Several posts on this forum that suggest taking an application written in a dynamic interpreted language and running it under the
Java VM in an embedded interpreter is a trivial exercise. Well I'm afraid that's not the case.
Most of the dynamic languages are based on a relatively small command sets and are dependent on third party extensions to provide the rich set of features required for enteprise deployment. In most cases the Java derivatives of dynamic languages only support the core syntax of the mother language and do not provide support for non core extensions unless those extensions have also been ported to Java. A Ruby application that makes use of the Ruby ldap extension will not run under Jruby because the Ruby ldap extension has not been ported to Java. The Developers would have to either port the ldap extension to Java thenselves or rewrite the application to use the a native java ldap library.
The other popular embedded dynamic languages Jacl and Jython suffer precisely the same problem.
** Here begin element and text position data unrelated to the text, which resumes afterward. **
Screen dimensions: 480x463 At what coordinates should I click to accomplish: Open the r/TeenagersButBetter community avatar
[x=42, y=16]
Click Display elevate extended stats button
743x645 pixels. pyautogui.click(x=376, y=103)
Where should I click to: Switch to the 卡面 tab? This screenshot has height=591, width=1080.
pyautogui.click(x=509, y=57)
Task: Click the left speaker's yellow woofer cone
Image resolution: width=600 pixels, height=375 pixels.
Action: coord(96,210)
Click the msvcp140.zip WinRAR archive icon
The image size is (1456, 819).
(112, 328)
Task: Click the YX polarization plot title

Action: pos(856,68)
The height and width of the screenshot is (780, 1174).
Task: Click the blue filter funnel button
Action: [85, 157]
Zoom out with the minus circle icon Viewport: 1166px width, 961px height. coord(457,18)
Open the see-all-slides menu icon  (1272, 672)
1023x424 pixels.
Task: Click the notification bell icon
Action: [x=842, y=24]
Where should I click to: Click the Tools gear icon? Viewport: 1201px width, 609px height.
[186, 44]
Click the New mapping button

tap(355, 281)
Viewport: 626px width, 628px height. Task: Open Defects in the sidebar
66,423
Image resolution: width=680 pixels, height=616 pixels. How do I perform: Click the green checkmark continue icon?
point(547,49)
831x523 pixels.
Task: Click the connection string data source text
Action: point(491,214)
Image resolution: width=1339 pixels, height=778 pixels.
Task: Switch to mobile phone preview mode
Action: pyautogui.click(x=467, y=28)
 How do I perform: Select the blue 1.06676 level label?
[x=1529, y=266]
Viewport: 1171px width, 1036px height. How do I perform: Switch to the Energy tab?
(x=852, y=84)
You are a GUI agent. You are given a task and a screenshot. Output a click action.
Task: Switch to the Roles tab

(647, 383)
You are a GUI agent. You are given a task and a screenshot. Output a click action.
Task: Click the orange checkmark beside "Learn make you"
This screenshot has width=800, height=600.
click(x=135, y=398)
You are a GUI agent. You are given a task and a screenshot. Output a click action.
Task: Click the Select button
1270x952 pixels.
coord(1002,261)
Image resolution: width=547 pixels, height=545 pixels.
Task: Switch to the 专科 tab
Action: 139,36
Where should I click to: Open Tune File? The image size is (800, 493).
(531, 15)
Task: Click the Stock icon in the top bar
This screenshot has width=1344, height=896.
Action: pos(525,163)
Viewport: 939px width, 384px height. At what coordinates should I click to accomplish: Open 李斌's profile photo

The situation is unlikely to improve because changes to the mother language and it's extensions have to be back ported to the Java derivative; a complex and expensive task which ensures that the Java versions of these languages will always lag behind and lack the features of the mother language.
Java embedded dynamic languages are very much a niche product. Dynamic languages that can call java libraries from the C runtime are much more appealing and much more valuable to non Java programmers who want to use Java libraries or interact with Java applications. Unfortunately there is not much choice at the moment. Only Perl(inlineJava) and Tcl(TclBlend) offer this feature. Ruby needs RJNI(now defunct) or something similar.